If Jurgen wanted to sit Landon for one cycle with the national team to reward the players who were in the team in the spring while Donovan was in Cambodia, fine, and it he wants to put him through his paces in the Gold Cup this summer, fine. But Klinsmann can’t afford to leave one of his best players at home when the US goes to Brazil. He can’t. This isn’t Spain we’re talking about. The US needs its best players. All of them.
And there’s no question, Donovan is still one of the USA’s finest footballers. Donovan still has his jitterbug pace and an impeccable eye for the right play on the field – he leads his national team in both goals and assists. Donovan is an astoundingly unselfish player, and the US could use his vision and direct style to contrast the hard-working central midfield of Jones, Bradley and Dempsey.
But never mind all of that. Donovan has the big game chops unmatched by any US player. Donovan defines this US team’s resiliency. There’s a ready-made place for him in the team on the wing opposite Graham Zusi, and he’s simply a World Cup legend. No US player has ever scored more times than him on the world’s biggest stage.
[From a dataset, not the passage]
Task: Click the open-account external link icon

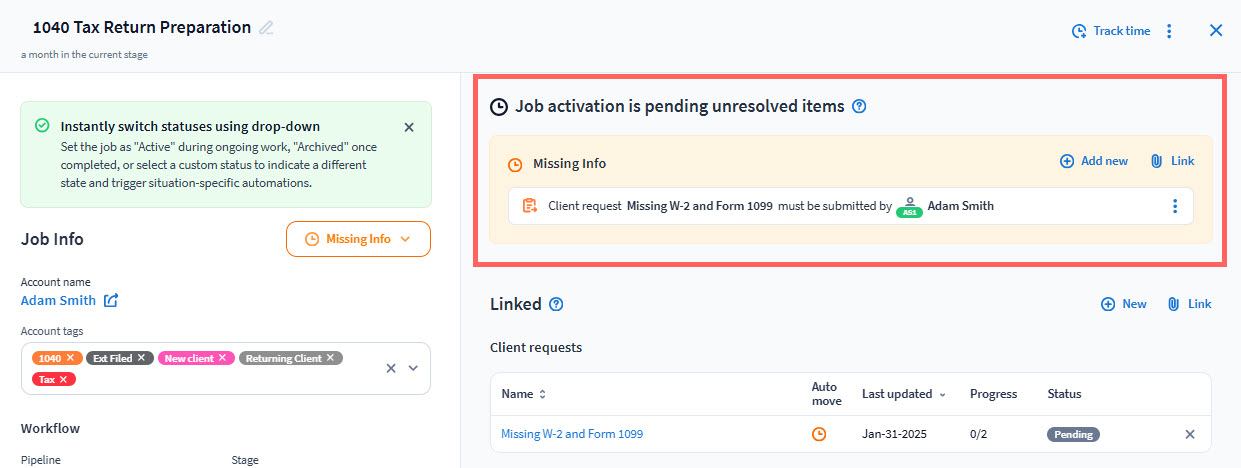Action: 111,300
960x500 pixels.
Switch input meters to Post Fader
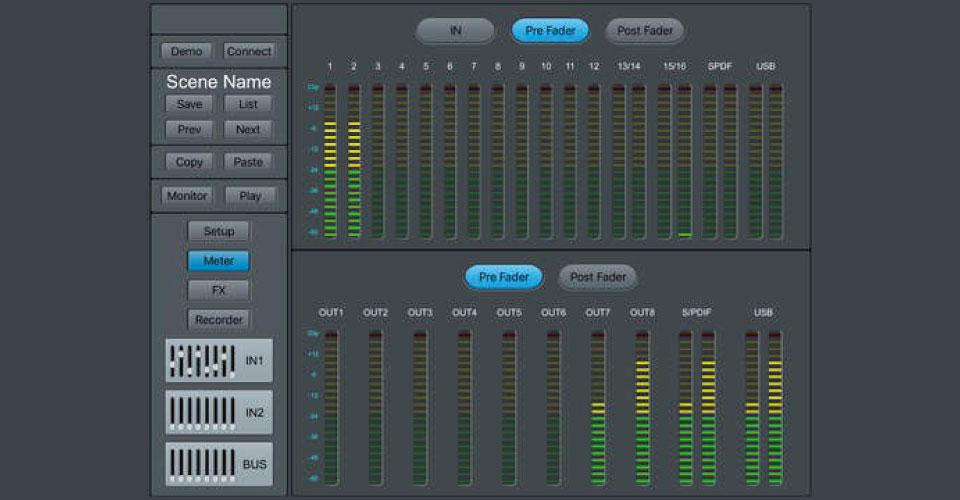pos(645,31)
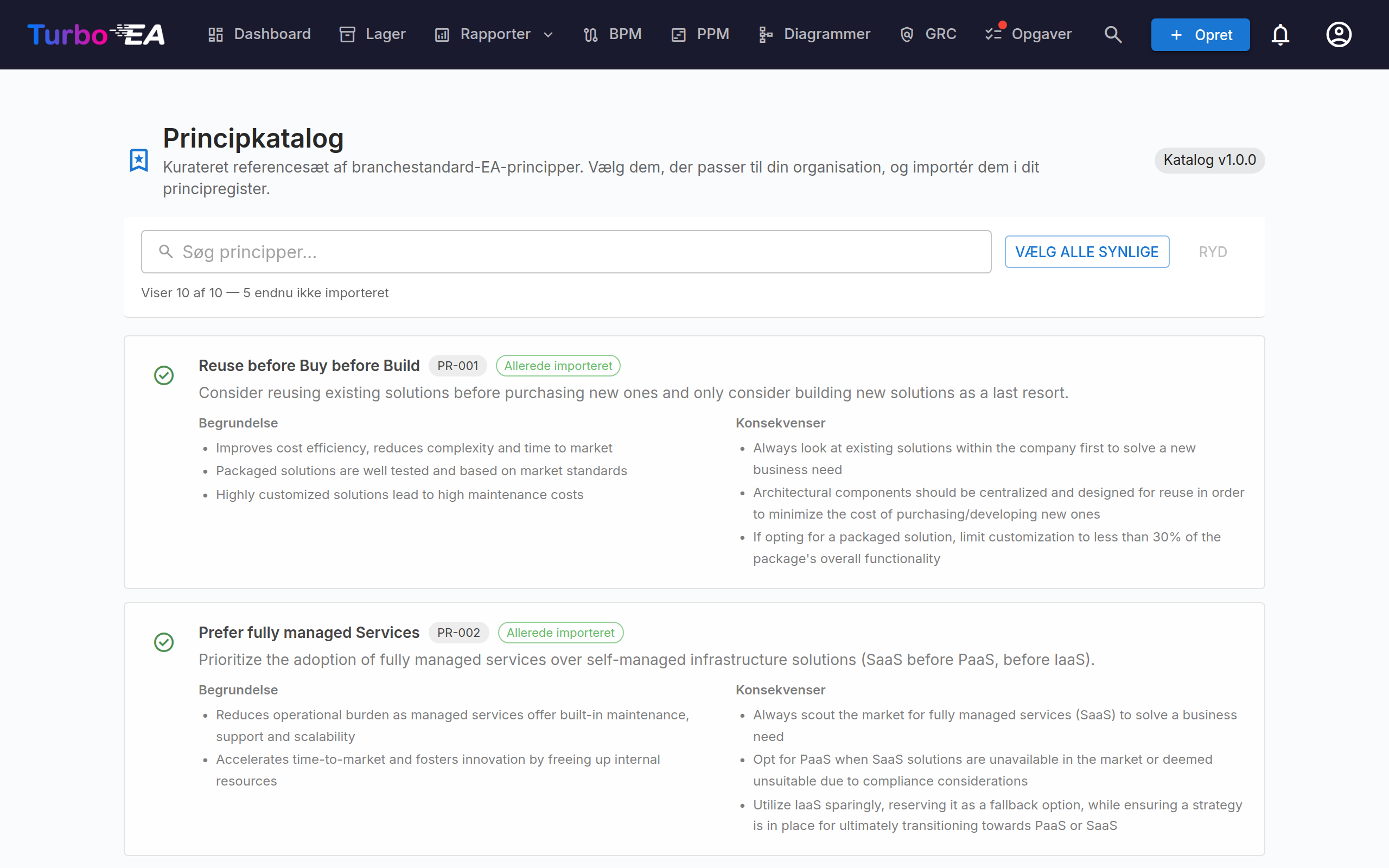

If Donovan’s back in the team, the US have a much-needed dead ball specialist and stone-cold penalty-taker. They also add experience and a huge amount of leadership from a player who has been there and done that. I don’t believe Donovan doesn’t get along with Klinsmann,. After all, it was the German manager who brought Donovan to Bayern Munich on loan during Klinsmann’s ill-fated spell at the Allianz Arena.
Klinsmann’s biggest mistake would be deciding he doesn’t need Donovan. If the US want to progress from the group stage in Brazil, they must put their best team on the field. And Landon Donovan is in that team every day of the week and twice on Sunday.